> **Exercise directions**
Exact copies of all entries are needed. Pictures are to be left out.

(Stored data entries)

Start of Block

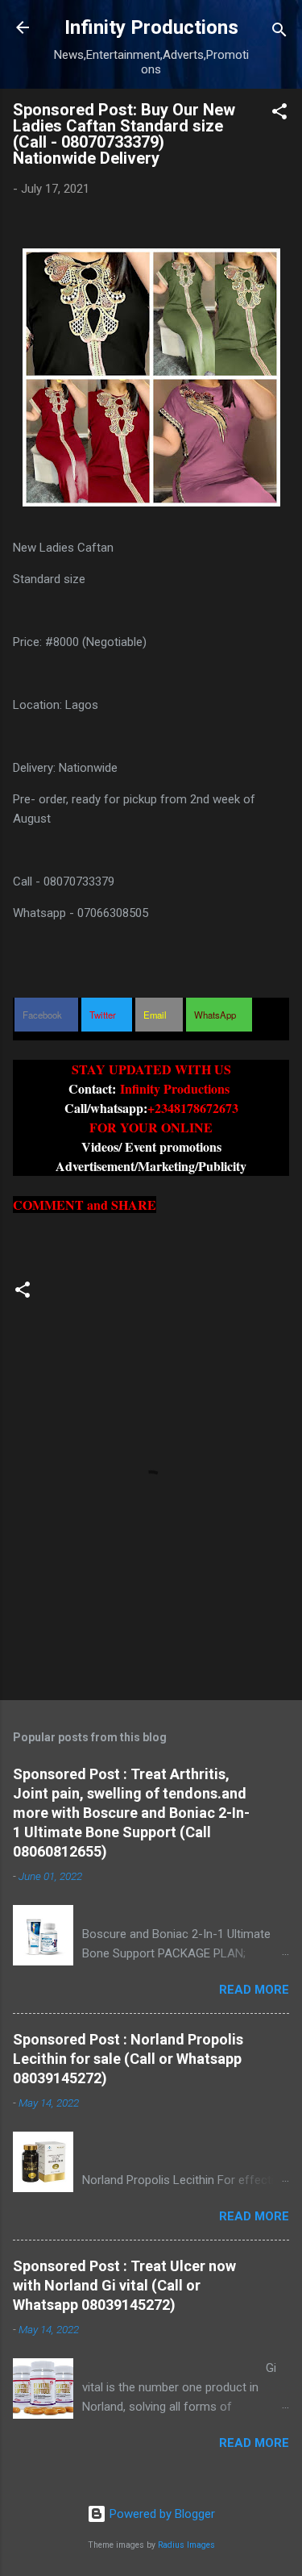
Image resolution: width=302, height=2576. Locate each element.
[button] (279, 114)
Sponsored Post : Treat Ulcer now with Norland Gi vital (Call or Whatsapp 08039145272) (124, 2285)
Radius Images (186, 2545)
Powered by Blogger (160, 2514)
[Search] (279, 32)
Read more (254, 1989)
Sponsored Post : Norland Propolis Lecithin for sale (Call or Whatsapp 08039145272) (128, 2058)
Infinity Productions (151, 27)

End of Block

> **Output**
Image resolution: width=302, height=2576. Locate each element.
[button] (279, 114)
Sponsored Post : Treat Ulcer now with Norland Gi vital (Call or Whatsapp 08039145272) (124, 2285)
Radius Images (186, 2545)
Powered by Blogger (160, 2514)
[Search] (279, 32)
Read more (254, 1989)
Sponsored Post : Norland Propolis Lecithin for sale (Call or Whatsapp 08039145272) (128, 2058)
Infinity Productions (151, 27)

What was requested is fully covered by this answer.